Saved entries:
═══

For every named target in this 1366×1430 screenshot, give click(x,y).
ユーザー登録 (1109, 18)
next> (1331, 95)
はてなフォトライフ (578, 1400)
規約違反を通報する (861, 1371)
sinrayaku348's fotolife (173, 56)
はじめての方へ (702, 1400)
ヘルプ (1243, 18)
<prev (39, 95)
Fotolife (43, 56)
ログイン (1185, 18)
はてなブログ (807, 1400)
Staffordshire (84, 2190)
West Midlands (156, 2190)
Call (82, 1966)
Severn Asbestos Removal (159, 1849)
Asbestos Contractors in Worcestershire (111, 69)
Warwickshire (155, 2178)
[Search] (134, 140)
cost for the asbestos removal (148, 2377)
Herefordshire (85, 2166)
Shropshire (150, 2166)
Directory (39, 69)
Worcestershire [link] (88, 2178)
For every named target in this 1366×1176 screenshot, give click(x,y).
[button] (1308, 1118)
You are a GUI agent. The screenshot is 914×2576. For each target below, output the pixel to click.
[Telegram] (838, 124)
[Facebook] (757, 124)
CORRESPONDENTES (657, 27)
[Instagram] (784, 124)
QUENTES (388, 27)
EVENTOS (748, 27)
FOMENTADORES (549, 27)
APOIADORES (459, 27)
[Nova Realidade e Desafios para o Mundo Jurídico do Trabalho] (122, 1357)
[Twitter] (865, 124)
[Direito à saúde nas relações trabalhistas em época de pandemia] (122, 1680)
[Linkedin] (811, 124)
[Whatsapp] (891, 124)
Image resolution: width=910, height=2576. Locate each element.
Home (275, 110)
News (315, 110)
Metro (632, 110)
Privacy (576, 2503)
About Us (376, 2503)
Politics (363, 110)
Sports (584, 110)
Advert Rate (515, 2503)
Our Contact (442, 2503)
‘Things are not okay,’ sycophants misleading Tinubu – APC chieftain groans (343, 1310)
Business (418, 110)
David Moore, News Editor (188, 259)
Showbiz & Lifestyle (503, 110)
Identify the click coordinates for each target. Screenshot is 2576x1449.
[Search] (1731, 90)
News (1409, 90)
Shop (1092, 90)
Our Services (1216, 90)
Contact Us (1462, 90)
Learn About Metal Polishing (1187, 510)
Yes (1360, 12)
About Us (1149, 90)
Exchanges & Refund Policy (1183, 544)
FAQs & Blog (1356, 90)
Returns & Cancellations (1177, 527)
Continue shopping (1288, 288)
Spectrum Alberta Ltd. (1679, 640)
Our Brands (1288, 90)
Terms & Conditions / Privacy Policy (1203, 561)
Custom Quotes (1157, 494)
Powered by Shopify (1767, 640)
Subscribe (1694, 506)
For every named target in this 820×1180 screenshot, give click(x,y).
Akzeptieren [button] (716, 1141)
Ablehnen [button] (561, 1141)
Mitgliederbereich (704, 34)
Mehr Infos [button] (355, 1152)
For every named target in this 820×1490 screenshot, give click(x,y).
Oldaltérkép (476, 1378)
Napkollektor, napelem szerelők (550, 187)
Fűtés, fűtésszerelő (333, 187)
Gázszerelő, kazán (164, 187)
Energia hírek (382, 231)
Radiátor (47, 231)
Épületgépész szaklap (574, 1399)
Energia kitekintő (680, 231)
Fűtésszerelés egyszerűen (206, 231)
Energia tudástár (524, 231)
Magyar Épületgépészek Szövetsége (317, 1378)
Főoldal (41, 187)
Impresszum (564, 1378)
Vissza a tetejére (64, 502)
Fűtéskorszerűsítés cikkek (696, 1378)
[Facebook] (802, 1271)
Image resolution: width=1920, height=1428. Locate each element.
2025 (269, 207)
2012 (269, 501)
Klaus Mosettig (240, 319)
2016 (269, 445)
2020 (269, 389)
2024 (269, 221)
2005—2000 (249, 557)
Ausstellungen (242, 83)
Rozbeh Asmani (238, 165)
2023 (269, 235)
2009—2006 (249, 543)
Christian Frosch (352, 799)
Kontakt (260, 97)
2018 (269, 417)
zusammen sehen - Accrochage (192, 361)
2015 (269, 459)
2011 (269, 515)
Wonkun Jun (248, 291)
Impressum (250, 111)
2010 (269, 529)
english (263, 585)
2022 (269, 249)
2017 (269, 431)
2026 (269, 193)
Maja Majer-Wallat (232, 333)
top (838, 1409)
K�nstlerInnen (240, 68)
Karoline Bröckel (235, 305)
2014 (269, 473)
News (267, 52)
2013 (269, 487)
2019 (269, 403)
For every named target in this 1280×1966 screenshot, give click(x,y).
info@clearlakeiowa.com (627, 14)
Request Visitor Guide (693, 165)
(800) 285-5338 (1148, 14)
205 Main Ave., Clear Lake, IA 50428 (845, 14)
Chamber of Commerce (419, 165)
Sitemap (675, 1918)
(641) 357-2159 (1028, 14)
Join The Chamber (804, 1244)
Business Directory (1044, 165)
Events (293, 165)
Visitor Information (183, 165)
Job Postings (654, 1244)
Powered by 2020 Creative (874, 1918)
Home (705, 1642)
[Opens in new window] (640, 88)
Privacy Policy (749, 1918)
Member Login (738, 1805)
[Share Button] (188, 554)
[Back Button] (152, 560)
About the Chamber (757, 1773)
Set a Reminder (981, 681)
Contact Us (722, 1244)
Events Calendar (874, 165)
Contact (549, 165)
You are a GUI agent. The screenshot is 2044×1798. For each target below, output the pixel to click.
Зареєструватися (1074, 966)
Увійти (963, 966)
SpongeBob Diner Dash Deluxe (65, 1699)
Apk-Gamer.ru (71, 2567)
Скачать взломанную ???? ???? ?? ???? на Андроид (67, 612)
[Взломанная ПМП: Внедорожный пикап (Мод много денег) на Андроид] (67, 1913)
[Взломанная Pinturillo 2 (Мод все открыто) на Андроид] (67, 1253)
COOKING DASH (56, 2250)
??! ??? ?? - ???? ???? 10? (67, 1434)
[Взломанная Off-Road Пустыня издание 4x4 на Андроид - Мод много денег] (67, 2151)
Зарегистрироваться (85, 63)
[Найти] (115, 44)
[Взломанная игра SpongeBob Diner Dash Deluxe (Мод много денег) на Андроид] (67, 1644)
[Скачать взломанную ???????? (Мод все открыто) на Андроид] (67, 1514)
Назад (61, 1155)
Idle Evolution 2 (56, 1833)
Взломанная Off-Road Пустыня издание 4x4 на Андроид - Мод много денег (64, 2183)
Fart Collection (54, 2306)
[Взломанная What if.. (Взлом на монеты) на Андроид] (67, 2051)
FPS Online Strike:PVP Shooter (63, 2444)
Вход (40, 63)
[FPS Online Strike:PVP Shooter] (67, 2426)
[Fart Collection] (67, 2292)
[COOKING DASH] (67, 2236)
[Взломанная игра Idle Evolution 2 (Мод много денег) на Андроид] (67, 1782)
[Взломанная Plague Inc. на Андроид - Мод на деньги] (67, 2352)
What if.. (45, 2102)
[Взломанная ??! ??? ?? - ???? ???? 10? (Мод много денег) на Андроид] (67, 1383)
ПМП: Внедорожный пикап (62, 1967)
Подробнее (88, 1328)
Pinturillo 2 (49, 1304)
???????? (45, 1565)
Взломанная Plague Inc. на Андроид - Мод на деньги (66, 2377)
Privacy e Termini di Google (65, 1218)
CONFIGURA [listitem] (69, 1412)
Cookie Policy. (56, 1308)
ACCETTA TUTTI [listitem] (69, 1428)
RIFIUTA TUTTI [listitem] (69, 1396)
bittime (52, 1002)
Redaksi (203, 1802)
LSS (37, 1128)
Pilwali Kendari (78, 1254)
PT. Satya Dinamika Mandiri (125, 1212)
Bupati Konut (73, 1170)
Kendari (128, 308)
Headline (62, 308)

═══

EXERCISE:
What are the lines above, starting at the one with "Spectrum Alberta Ltd. (1679, 640)" and ending at the one with "Mitgliederbereich (704, 34)"? Give them again exactly, and only them.

SOLUTION FOR THIS EXERCISE:
Spectrum Alberta Ltd. (1679, 640)
Our Brands (1288, 90)
Terms & Conditions / Privacy Policy (1203, 561)
Custom Quotes (1157, 494)
Powered by Shopify (1767, 640)
Subscribe (1694, 506)
For every named target in this 820×1180 screenshot, give click(x,y).
Akzeptieren [button] (716, 1141)
Ablehnen [button] (561, 1141)
Mitgliederbereich (704, 34)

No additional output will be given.